* Task brief:
From the entries below, copy every line where the string "Unknown" appears.

* Task input:
━━━━
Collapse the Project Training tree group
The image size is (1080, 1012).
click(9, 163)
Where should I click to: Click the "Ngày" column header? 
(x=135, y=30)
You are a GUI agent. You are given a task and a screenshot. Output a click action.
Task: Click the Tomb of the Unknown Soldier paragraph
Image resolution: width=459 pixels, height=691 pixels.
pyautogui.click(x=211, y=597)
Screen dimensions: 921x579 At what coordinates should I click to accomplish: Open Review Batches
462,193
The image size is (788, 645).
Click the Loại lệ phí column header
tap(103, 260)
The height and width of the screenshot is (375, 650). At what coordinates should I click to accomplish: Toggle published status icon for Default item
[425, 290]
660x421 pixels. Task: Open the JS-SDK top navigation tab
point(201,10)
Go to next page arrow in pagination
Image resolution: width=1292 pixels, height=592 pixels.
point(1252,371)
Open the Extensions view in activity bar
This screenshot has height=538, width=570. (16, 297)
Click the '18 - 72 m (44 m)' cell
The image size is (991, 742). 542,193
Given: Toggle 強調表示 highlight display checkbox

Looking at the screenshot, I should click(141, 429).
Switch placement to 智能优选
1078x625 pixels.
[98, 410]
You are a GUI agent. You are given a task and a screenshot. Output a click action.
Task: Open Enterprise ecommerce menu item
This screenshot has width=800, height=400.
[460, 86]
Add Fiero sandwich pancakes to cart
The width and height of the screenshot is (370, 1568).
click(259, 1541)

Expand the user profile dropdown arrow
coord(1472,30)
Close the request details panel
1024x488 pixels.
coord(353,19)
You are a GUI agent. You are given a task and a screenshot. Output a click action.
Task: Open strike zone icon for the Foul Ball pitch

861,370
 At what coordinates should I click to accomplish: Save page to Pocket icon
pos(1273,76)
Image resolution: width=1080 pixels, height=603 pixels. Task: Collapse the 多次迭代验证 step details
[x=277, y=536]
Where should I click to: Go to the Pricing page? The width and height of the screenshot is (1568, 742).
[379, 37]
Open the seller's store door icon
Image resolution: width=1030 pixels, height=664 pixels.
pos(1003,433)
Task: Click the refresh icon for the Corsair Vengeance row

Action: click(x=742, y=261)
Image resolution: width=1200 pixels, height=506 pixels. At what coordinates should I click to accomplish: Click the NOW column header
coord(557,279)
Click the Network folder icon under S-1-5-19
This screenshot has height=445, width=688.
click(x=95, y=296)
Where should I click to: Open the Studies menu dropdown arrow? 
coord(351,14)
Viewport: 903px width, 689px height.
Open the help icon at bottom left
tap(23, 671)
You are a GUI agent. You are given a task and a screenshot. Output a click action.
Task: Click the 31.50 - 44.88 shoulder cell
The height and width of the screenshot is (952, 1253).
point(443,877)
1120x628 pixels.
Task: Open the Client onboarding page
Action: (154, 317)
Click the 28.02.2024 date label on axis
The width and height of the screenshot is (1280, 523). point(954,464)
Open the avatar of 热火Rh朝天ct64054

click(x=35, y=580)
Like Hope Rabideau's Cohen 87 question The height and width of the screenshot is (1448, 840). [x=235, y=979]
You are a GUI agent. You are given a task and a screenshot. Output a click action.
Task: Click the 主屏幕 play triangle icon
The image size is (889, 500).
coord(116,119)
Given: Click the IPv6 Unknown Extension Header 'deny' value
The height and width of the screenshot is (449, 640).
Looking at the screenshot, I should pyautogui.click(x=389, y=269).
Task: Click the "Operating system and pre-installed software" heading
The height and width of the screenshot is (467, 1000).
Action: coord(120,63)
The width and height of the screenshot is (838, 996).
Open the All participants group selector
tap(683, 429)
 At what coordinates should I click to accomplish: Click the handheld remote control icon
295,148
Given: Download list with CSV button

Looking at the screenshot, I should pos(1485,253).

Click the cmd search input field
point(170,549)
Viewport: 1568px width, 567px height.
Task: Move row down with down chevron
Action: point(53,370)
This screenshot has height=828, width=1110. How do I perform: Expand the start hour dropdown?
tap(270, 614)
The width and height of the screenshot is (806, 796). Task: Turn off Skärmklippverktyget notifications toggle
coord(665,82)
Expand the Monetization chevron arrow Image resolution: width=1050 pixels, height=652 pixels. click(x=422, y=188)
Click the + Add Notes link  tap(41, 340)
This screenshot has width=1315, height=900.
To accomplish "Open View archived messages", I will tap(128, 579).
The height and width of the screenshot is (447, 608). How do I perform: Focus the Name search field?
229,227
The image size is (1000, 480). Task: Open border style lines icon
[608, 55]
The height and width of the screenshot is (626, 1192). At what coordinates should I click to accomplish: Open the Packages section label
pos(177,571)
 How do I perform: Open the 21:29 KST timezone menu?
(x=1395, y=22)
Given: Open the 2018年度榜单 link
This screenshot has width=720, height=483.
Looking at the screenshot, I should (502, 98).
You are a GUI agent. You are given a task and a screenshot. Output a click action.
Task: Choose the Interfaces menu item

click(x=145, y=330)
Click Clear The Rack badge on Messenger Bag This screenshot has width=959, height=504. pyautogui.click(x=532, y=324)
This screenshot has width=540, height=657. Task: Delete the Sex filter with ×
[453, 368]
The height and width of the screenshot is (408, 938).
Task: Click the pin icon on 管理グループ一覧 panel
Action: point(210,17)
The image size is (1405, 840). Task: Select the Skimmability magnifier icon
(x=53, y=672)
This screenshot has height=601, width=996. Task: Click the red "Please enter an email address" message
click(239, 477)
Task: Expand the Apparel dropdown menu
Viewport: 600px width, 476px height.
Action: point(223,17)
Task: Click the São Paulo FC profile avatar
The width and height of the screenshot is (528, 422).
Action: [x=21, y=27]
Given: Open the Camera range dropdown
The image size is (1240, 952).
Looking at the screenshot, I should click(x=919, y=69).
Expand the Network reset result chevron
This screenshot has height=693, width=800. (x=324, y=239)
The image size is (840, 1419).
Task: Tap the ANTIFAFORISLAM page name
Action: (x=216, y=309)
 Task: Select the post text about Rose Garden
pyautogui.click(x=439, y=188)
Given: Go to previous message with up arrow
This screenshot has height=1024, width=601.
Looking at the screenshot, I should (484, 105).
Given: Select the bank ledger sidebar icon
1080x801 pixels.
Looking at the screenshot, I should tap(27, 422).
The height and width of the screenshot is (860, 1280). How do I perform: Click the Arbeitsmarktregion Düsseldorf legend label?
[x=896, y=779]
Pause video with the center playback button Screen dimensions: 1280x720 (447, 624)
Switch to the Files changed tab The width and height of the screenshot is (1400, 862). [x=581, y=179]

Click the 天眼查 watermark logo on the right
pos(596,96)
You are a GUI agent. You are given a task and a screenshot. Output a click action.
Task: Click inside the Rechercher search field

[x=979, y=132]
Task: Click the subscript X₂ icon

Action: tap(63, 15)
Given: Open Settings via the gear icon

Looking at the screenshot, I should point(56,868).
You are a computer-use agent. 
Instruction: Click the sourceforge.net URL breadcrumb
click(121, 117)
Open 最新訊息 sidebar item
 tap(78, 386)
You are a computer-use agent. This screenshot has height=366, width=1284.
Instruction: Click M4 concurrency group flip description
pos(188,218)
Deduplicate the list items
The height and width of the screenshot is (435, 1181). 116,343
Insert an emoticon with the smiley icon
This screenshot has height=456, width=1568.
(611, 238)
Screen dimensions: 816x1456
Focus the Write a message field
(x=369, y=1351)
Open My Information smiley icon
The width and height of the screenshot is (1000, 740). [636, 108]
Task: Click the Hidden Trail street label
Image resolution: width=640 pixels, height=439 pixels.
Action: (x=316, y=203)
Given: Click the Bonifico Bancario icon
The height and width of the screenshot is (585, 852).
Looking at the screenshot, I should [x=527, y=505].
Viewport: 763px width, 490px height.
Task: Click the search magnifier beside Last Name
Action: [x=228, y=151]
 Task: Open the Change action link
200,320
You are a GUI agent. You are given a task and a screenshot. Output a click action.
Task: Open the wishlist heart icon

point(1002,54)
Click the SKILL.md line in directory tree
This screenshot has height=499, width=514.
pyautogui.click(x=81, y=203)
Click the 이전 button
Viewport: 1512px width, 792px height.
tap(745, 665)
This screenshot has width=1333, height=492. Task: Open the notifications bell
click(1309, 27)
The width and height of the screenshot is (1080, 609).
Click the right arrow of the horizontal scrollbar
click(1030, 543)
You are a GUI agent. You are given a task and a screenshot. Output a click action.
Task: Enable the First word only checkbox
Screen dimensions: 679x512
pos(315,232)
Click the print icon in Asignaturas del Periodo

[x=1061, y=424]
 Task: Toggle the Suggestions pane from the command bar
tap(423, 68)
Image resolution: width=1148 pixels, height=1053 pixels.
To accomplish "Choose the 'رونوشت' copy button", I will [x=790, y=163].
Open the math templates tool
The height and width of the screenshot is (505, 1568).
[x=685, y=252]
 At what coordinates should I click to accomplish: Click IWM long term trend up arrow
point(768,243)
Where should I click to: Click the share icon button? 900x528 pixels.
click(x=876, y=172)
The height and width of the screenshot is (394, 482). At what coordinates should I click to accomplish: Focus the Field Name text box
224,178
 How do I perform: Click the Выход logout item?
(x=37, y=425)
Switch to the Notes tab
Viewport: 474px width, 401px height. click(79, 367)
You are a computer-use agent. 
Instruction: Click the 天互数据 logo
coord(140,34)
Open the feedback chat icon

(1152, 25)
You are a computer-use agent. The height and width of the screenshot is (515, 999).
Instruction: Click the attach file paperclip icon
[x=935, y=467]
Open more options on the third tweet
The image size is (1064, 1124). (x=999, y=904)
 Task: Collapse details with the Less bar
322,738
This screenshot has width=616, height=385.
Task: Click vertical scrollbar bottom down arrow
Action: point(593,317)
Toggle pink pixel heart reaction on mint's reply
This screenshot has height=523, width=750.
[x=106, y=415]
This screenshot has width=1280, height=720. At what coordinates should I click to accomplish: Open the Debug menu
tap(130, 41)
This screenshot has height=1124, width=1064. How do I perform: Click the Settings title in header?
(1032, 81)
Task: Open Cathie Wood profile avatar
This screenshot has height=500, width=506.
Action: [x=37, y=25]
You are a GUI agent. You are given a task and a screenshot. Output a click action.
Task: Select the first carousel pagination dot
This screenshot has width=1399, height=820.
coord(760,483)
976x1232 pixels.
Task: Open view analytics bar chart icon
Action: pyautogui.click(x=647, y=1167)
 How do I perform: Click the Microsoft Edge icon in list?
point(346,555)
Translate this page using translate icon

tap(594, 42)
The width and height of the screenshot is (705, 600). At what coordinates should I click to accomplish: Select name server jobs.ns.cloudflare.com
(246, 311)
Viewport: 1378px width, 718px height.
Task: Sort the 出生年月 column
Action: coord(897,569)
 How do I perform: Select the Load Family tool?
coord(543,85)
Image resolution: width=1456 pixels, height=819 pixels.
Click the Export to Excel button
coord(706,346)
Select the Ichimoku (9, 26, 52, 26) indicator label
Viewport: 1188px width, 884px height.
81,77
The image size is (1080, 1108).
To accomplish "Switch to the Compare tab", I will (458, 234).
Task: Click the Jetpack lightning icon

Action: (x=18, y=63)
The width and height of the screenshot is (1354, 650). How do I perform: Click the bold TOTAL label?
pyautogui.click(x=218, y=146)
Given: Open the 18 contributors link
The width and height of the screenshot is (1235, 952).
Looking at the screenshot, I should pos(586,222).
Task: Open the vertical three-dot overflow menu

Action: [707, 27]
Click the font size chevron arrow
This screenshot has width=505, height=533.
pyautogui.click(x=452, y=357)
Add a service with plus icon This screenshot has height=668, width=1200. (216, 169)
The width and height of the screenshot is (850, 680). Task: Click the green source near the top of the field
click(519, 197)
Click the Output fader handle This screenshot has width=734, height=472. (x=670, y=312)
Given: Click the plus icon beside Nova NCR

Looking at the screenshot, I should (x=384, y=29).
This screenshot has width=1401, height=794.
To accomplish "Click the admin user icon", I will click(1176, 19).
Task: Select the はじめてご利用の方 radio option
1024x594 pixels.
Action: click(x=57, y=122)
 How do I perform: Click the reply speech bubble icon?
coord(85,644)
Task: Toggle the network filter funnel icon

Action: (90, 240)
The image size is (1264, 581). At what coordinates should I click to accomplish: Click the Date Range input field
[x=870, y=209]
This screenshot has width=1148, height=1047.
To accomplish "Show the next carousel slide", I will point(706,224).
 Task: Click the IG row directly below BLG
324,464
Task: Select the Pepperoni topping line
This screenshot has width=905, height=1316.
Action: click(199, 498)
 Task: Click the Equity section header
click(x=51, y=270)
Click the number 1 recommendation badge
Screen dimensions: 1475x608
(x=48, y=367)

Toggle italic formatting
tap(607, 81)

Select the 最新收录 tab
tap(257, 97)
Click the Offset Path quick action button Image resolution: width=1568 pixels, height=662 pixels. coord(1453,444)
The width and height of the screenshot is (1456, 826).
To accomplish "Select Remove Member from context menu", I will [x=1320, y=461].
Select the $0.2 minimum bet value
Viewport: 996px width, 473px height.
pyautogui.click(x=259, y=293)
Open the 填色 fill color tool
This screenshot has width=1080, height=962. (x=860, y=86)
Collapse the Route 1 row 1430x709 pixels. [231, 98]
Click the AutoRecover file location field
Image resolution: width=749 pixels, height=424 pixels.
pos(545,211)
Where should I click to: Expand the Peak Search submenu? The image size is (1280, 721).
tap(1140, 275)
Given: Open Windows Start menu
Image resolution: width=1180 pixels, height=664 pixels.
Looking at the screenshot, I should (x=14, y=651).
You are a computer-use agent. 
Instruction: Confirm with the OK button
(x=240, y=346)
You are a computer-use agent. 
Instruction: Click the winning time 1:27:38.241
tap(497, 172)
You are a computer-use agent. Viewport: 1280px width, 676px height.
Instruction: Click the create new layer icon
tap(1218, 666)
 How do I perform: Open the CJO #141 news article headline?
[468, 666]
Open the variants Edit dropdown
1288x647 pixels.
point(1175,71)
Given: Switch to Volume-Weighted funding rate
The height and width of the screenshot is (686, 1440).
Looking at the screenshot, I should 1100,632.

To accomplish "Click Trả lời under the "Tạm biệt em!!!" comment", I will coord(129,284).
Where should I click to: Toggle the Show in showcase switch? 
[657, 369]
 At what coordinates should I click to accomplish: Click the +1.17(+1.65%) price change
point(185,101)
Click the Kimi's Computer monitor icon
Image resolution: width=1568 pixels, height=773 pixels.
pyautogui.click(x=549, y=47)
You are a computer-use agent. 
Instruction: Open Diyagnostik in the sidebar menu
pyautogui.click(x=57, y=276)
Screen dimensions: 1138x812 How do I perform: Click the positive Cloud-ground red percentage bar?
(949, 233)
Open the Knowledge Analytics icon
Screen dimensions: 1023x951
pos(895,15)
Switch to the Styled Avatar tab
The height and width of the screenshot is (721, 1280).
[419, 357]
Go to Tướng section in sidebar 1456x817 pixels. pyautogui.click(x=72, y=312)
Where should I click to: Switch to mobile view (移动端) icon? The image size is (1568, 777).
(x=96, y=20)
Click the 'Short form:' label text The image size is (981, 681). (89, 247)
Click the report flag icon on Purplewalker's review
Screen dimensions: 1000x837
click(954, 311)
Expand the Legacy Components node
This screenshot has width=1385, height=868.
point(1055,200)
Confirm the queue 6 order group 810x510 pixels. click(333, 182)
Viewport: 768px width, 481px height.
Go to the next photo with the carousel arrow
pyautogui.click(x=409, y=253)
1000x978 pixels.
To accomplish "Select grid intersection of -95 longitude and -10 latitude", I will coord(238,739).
━━━━
* Finished task:
Task: Click the Tomb of the Unknown Soldier paragraph
Given: Click the IPv6 Unknown Extension Header 'deny' value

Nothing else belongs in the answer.